Sunday, April 20, 2014

And on the third day, the oil was still Un-vanished

"It looks like there was a fire here," said Doug Meffert, vice president of the National Audubon Society and president of the Louisiana chapter, "but there wasn't a fire."

The bones of black mangrove stumps are all that remain of what was a thriving bird rookery here in Plaquemines Parish Four years ago, footage of oiled brown pelicans and the thousands of shorebirds nesting here went around the world in the aftermath of the 200 million gallons of thick crude that spilled into the Gulf of Mexico.
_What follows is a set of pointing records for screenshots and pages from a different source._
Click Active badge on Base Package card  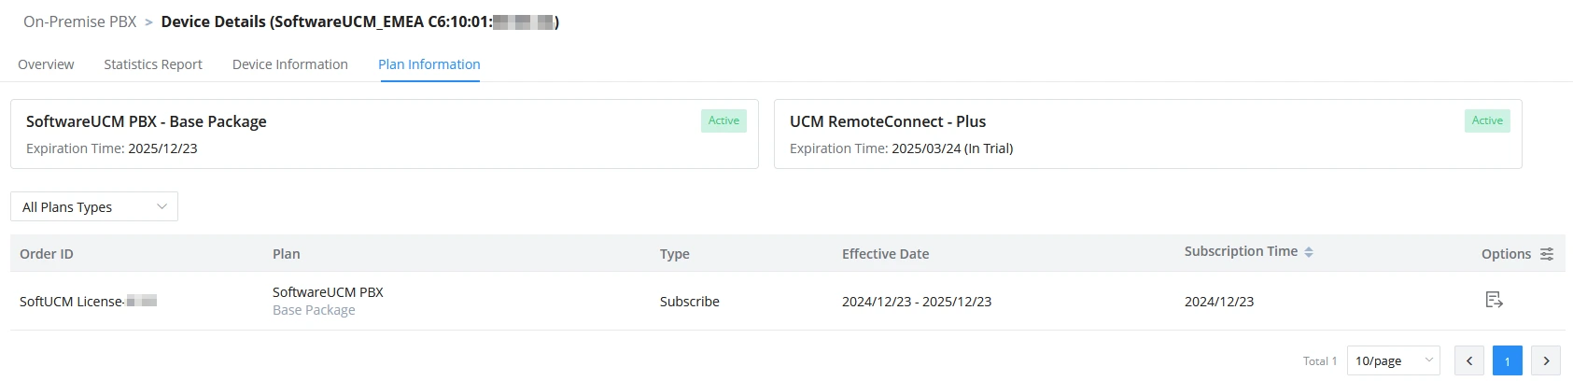tap(723, 120)
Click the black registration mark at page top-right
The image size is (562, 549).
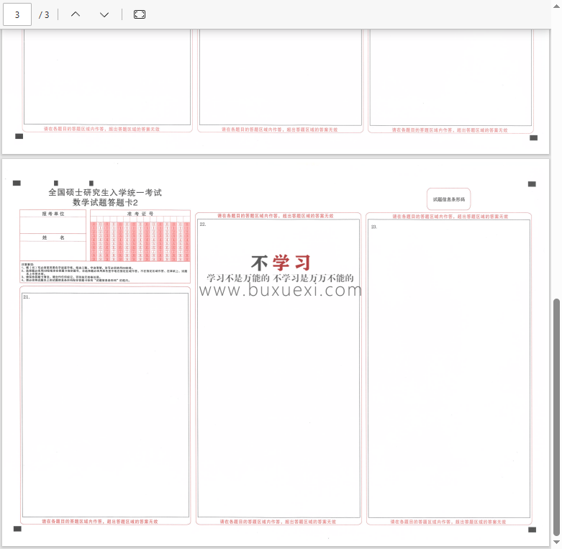point(532,184)
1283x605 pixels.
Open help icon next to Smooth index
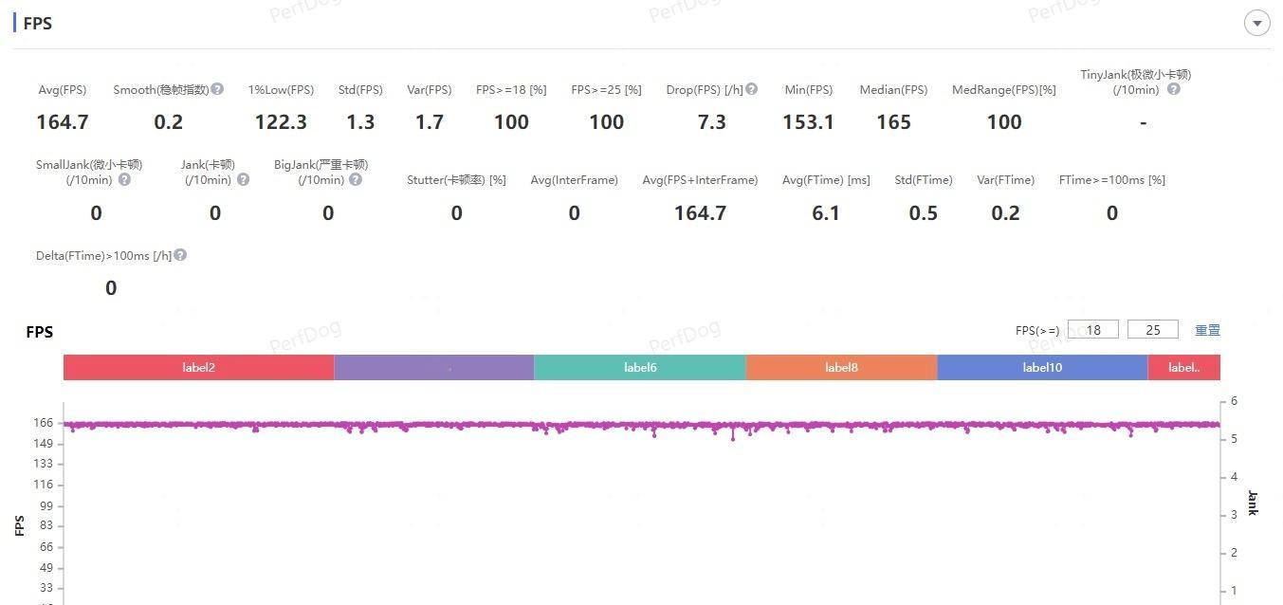coord(217,89)
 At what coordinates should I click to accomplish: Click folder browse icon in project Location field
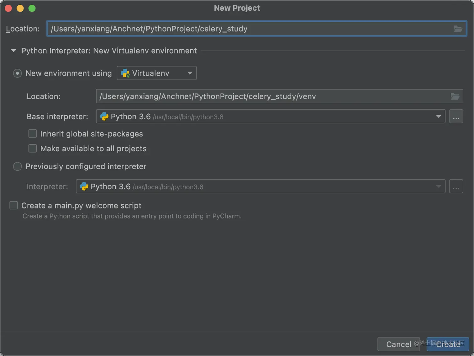pyautogui.click(x=458, y=29)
Today the only green thing on the beach is a glass bottle. There are no pelicans, no mangroves, and worse, much of Cat Island itself is washing away. It and most of the barrier islands and marsh in Barataria Bay are steadily degrading, losing their battles with coastal erosion and subsidence faster than ever. They took blows from Hurricanes Katrina, Rita, Gustave, and Ike. But the oil from the spill is rapidly accelerating their demise.

This morning's Advocate:
Four years after the Deepwater Horizon drilling rig caught fire and exploded about 50 miles off the Louisiana coast, killing 11 men and causing one of the worst environmental disasters in U.S. history, many questions remain unanswered about the potential long-term impacts of exposure to the millions of gallons of sweet crude and large quantities of dispersants that were used to break up the oil as it poured into the Gulf of Mexico, into wetlands and onto beaches along the Gulf Coast.
Oh but nevermind.  All the suffering for these sins will eventually result in... resilience.. or something.
The water management sector’s recognition as a separate segment of the local economy may be new, according to the report, but its impact on the economy has been around for years, and has dramatically increased since Hurricane Katrina, with the investment by Congress of close to $15 billion in improvements to the New Orleans area levee system and interior drainage projects.

And the sector is about to see another burst of activity, thanks to expected spending on coastal restoration projects if the state receives the billions of dollars it expects as its share of fine money and natural resource damage mitigation payments that will be paid by BP and its drilling partners in the aftermath of the Deepwater Horizon disaster and oil spill.

No doubt this will lead to triumphant celebration of a "green economy" developing in Louisiana.  It's important to keep in mind, though, that  we're really talking about a a disaster recovery economy. And in order to have that, you first need to have disasters.